Hackman Capital Faces $258M Default
Hackman Capital Partners has defaulted on a $257.6M loan from Deutsche Bank tied to its MBS Media Campus in Manhattan Beach and could be facing foreclosure.
The notice of default and election to sell under deed of trust was recorded with Los Angeles County on June 5. It’s the latest link in a chain of lenders' actions on Hackman’s entertainment industry-serving properties, which are feeling the impact of the slowdown in filming and television production in Southern California.
“It's been a really tough time for studio owners,” Hackman Capital Partners CEO Michael Hackman said onstage at Bisnow's Los Angeles Studio Real Estate Conference in West Hollywood’s The Lot at Formosa on Wednesday, speaking generally about the market and not about this project. “It's really been difficult. We've all been going through it.”
Hackman and Deutsche Bank each declined to comment on the default.
HCP bought the coastal complex from the Carlyle Group in 2019 in a $650M deal. Deutsche Bank wrote a $247.5M loan on the property in August 2019, according to public documents.

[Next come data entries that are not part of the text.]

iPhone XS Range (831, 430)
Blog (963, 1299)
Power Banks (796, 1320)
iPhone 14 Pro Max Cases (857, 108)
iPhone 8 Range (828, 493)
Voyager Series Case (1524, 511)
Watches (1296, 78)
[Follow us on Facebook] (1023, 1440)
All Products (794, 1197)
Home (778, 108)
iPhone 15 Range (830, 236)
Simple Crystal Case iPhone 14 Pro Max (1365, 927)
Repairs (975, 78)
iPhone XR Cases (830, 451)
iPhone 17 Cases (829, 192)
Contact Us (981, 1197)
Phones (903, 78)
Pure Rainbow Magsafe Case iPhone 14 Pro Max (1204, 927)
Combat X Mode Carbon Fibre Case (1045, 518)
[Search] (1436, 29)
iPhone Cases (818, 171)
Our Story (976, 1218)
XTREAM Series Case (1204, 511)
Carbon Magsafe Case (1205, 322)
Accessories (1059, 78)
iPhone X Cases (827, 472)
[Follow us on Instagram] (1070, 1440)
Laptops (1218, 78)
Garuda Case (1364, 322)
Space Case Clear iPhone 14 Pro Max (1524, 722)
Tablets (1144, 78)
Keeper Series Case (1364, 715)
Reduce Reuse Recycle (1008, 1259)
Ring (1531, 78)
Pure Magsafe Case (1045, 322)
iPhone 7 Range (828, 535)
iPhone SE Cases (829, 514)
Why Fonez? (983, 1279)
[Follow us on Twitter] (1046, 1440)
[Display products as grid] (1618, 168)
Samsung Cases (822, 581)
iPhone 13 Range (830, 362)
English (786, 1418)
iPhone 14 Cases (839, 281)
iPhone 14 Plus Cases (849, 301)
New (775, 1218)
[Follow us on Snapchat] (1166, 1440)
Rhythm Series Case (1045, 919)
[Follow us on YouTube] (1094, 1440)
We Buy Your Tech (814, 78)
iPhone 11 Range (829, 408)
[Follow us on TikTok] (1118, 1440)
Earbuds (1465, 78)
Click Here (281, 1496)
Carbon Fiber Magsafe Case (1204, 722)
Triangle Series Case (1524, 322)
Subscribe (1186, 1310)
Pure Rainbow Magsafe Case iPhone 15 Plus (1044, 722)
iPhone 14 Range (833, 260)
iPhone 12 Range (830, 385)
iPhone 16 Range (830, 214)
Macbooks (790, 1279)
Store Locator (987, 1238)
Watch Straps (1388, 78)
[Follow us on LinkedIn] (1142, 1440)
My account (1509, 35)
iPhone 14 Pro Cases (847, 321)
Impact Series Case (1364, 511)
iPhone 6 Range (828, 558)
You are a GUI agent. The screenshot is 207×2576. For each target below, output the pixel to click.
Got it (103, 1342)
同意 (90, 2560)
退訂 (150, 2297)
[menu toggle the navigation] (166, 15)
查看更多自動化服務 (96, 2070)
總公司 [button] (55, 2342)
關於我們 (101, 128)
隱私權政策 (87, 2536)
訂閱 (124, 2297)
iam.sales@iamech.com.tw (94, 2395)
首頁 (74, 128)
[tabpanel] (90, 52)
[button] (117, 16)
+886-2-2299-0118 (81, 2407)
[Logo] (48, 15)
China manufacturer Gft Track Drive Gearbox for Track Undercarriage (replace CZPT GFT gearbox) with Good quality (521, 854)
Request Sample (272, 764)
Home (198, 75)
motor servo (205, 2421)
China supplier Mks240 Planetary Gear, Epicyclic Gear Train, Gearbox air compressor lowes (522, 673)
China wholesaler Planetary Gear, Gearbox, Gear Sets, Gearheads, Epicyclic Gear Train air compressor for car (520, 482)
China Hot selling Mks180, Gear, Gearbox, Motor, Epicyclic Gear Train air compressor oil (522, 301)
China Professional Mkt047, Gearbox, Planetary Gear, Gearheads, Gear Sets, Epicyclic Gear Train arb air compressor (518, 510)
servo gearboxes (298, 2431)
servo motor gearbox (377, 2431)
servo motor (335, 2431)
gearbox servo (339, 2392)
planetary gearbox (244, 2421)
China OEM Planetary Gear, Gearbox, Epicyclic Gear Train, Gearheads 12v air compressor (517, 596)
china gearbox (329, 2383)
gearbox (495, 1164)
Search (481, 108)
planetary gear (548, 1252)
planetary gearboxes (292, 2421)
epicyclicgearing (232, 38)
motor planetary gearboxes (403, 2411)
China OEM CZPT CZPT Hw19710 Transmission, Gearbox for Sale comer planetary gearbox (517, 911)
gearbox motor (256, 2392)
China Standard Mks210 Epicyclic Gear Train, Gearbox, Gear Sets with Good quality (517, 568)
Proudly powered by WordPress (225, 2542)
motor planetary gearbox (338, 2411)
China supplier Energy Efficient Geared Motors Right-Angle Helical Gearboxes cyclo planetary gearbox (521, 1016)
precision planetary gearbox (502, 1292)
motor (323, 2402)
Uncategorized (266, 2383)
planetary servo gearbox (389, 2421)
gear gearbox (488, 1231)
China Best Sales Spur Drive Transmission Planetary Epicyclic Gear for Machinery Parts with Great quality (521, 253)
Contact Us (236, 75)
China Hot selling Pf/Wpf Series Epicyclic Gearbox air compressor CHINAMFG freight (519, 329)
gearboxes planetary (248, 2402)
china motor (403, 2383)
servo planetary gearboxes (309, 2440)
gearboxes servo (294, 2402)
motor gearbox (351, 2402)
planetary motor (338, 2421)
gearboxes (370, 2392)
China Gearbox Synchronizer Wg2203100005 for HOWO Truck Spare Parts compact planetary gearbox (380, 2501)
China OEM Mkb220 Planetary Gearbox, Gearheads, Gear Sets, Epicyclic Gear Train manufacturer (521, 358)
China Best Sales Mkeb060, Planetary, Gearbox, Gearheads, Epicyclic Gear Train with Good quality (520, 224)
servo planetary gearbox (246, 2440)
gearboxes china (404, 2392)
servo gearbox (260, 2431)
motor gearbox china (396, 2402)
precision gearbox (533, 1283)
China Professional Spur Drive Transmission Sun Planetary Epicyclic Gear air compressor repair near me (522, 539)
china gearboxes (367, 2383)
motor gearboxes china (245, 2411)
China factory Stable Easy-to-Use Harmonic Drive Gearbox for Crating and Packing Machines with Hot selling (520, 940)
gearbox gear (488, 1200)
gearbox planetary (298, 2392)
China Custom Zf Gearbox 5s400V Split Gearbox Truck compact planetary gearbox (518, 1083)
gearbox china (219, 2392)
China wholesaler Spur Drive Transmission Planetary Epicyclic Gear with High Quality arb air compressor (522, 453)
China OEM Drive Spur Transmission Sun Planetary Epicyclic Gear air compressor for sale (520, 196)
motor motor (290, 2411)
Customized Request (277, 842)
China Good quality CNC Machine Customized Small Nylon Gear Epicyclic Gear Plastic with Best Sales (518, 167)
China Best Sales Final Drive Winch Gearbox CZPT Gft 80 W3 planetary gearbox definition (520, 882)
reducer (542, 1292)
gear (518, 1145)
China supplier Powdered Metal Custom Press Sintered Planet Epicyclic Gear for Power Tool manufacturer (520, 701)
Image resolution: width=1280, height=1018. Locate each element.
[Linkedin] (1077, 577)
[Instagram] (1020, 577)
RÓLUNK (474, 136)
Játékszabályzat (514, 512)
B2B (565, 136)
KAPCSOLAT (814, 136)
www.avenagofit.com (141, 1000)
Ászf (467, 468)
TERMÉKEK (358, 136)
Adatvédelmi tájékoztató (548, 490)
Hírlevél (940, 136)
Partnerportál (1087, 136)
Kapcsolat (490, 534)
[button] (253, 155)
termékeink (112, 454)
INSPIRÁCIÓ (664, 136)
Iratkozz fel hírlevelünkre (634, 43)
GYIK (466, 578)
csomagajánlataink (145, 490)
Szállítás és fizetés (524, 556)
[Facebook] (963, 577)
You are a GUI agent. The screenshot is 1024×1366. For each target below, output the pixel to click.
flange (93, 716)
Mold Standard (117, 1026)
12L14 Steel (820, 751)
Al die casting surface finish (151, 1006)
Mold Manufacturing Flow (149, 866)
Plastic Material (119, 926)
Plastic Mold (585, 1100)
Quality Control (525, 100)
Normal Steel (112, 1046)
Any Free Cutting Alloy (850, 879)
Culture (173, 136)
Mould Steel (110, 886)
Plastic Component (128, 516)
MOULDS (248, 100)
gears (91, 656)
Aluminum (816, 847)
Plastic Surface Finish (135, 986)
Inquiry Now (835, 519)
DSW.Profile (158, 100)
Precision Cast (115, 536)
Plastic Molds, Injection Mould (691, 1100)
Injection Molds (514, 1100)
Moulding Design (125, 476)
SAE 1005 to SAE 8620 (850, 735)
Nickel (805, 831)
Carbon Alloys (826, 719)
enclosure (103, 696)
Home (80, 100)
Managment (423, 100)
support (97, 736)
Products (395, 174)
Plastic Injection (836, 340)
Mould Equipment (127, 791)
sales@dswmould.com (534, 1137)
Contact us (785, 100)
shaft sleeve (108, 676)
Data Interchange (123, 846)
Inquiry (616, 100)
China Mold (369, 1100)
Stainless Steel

Los Angeles’ entertainment industry has struggled to rebound after the pandemic and the subsequent writers and actors strikes. Other owners with studio space in their portfolios have battled to find their footing, shuttering operations in select cities in the process.
A new state tax incentive program, while helpful, is just a start, some studio real estate owners say. In the first quarter of 2026, shoot days in LA County were down 3.3% compared to the same period the previous year. Annual shoot days in 2025 were lower than during the pandemic, when filming famously ground to a halt.
Like others in the business, HCP has struggled to weather these industrywide challenges. Since the start of 2026, the company has handed back a Studio City soundstage property to its lenders after a $1.1B default, listed for sale a fully leased office and retail complex in Culver City, faced foreclosure in Astoria, Queens, and defaulted on a $100M loan on a low-occupancy Culver City creative campus that once housed Sony Animation.
A lender group led by Deutsche Bank is also forcing the sale of HCP’s Television City, a 25-acre Fairfax soundstage and production property, Bloomberg reported in May.
Hackman alluded to the need to restructure debt on some properties but did not specify.
"Our fund, we have a pretty significant amount of dry powder left, and we're trying to go through where we can on restructuring certain assets, and we have available capital to go do new deals," Hackman said, but did not elaborate on the amount remaining in the fund.
Hackman framed the headlines as a slice of what’s going on at his company, not the whole pie.
“We have a couple deals that we just made mistakes on, and we’re gonna lose a lot of money on those properties, but that happens,” he said, not elaborating on which properties those were. “We've accepted it, and now we're moving on to try to maximize the value we have on the assets that matter and to make investments appropriately.”
HCP owns 19 existing studios and two development projects outside the U.S. Of the 19, 10 or 11 are debt-free, Hackman said. He also pointed out a big deal inked in Ireland and full occupancy at studios in Vancouver.
“We’ve had a lot of success,” Hackman said.
“Unfortunately, no one likes to read about a plane landing safely," he added. "They want to read about the things that don't go well.”
Looking forward, Hackman said he is optimistic about the future of the business on which his portfolio depends but also sees opportunities even if he has to move away from studio uses. After all, he noted, these studios are ultimately huge parcels of land and present residential or industrial redevelopment potential or could pivot to hosting other kinds of entertainment uses, such as large-scale live events.
“I’d love to tell the old joke about the light at the end of the tunnel, but I won’t,” Hackman said. “You know, is it light or is the freight train coming in?”
“It’s a tough time right now, but there is light at the end of the tunnel,” he added.
UPDATE, JUNE 18, 11:10 A.M. PT: This story has been updated to clarify quotes from Michael Hackman and add context about a Hackman fund.